Regardless, I assume you have a plan to put a stop to these forums, and the council wants to know that plan now.
Older, wiser alphas put these laws into place centuries ago, and they did so for good reasons. Our laws will not be questioned, and will most certainly not be changed, by a bunch of arrogant pups who haven’t even gotten their back teeth.
FIX THIS!
I would’ve smiled if there was anything to smile about. I knew Ash was a council plant, and a week of reading her intercepted emails and texts only proved it. But—and it was wild to me that there was a but attached to this truth—Ash wasn’t completely on their side.
The messages that Ash received from every single member of the council when they found out she canceled classes, instituted the placement exams, kicked the alphas out of the best dorms, and instituted the honor board... Well, let’s just say, I learned a busload of new swear words.
They all came down on her for playing into the “high priestess’s misinterpreted vision,” but she came back just as hard, saying that I was Luame’s chosen representative on earth. If I was misrepresenting Luame, then Luame would tell us so in the form of me bursting into flames. Until that happened, Ash would trust my word on the vision, and carry out Luame’s wishes to the letter. She would betray her faith under no one’s command.
It was really fucking confusing.
Ash seemed to both be on my side and on their side, but of course, that was impossible!
The only thing I could think was that she respected me as high priestess, but hated me as headmistress. So, she’d sabotage everything I did as headmistress, but support my efforts as high priestess.Butsince both those efforts were linked now, she was both my ally and my enemy, and it was as weird for her as it was for me!
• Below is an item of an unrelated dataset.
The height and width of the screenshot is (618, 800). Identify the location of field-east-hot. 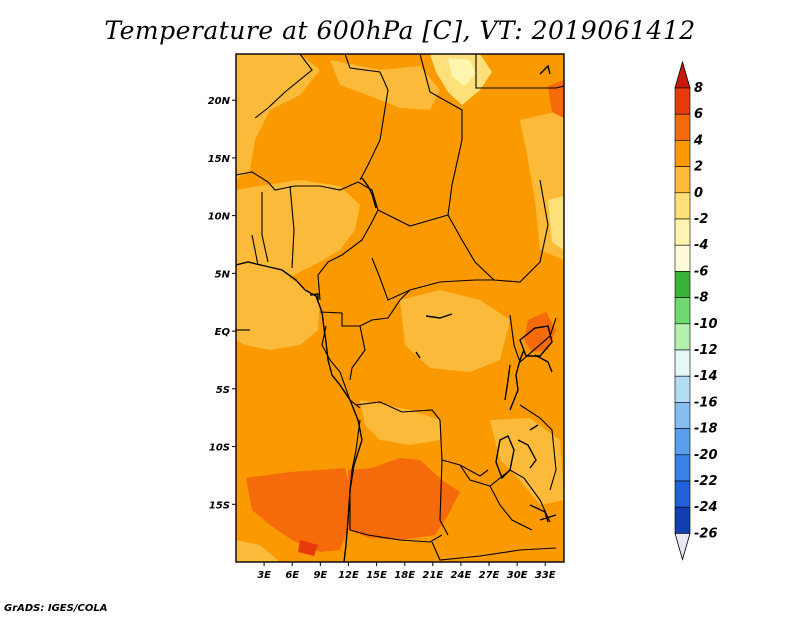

I texted Ava to let the text and her replies through without editing, then watched as Ash received the message and typed a reply.
Rianna: I very much disapprove of a girl who is little more than a child leading a bigger mob of children to shout at and barrage the clan leaders with uneducated nonsense. Influencing law is a serious and sacred duty. It should be done with care, education, and forethought, as such, I will do my best to curb the high priestess and make her see sense. Fortunately the projection equipment was sabotaged by person or persons unknown, so there will be no repeat of last week’s circus.
However, barely educated children though they may be, not everything they said was wrong, and it’d be foolish to dismiss their opinions as so. I, for one, never saw the sense or wisdom in a beta woman never seeing her children again because she found the courage to leave her abusive, cheating alpha spouse, and going by the trending news on Loop Garou, a great many people agree.
The alpha council may want to accept it’s not just High Priestess Daciana who wants Luame’s vision of a new, fairer society to become reality. Because every law should be subject to questioning and change, or we fall to dictatorship.
I almost whooped by the end of her text, wishing I could send Sunella a “Hey, take that, bitch!” on the heels of it. A very frustrating feeling considering I wanted to punch Ash at the start of her text.
“What’s going on?” Nia asked, watching my face.
I handed her my phone. “You want to know what to think of Ash? Read this.”
Nia read through the responses while I nodded along to every one of her expressions: rage, frustration, surprise, glee, confusion. “What the hell?” she sputtered. “Is she on our side or isn’t she?”